When the line containing "Click the green swirl icon labeled 500" is found in the data below, copy it and each line after it through the line containing "The image size is (190, 162).", exactly and with no others.

| AVAILABLE RECORDS |
#####

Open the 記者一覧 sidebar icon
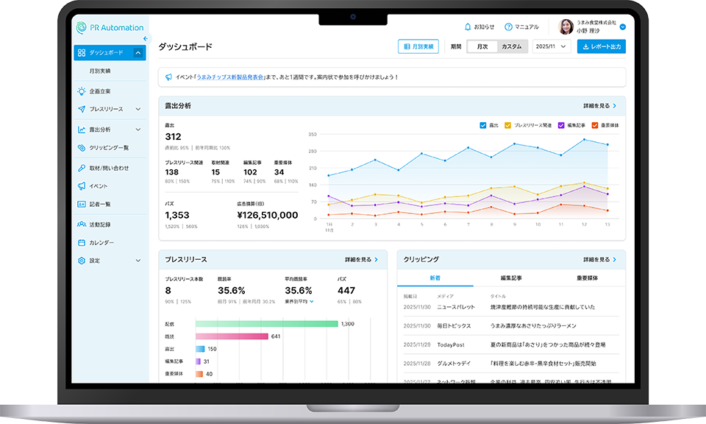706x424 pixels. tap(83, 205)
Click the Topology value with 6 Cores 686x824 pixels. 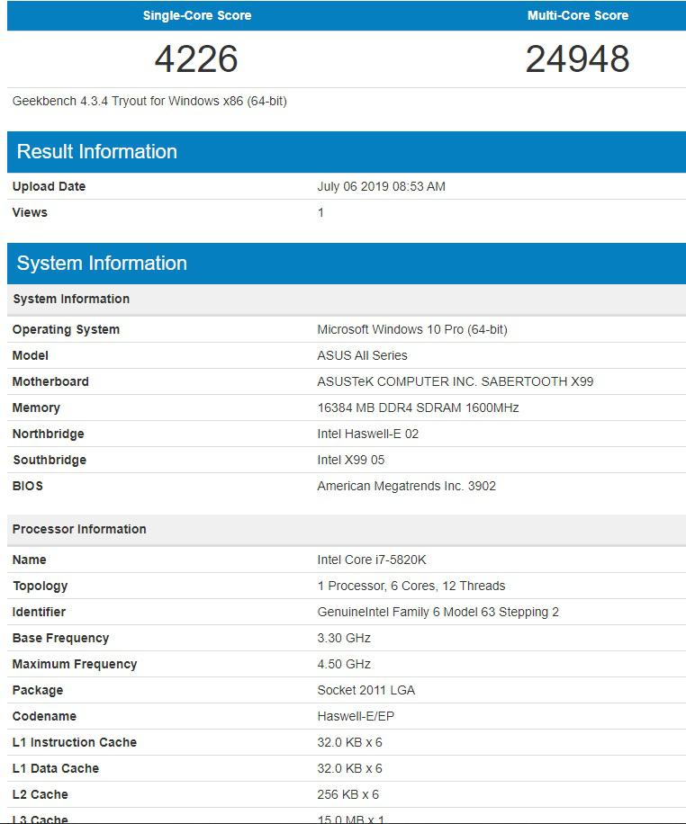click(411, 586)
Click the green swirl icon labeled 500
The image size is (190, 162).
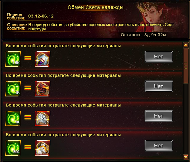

#####

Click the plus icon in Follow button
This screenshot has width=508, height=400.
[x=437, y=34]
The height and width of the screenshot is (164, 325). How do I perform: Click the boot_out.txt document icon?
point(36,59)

#####

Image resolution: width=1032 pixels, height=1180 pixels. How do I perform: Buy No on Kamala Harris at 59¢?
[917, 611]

#####

| TASK ANSWER |
Click the green swirl icon labeled 500
The image size is (190, 162).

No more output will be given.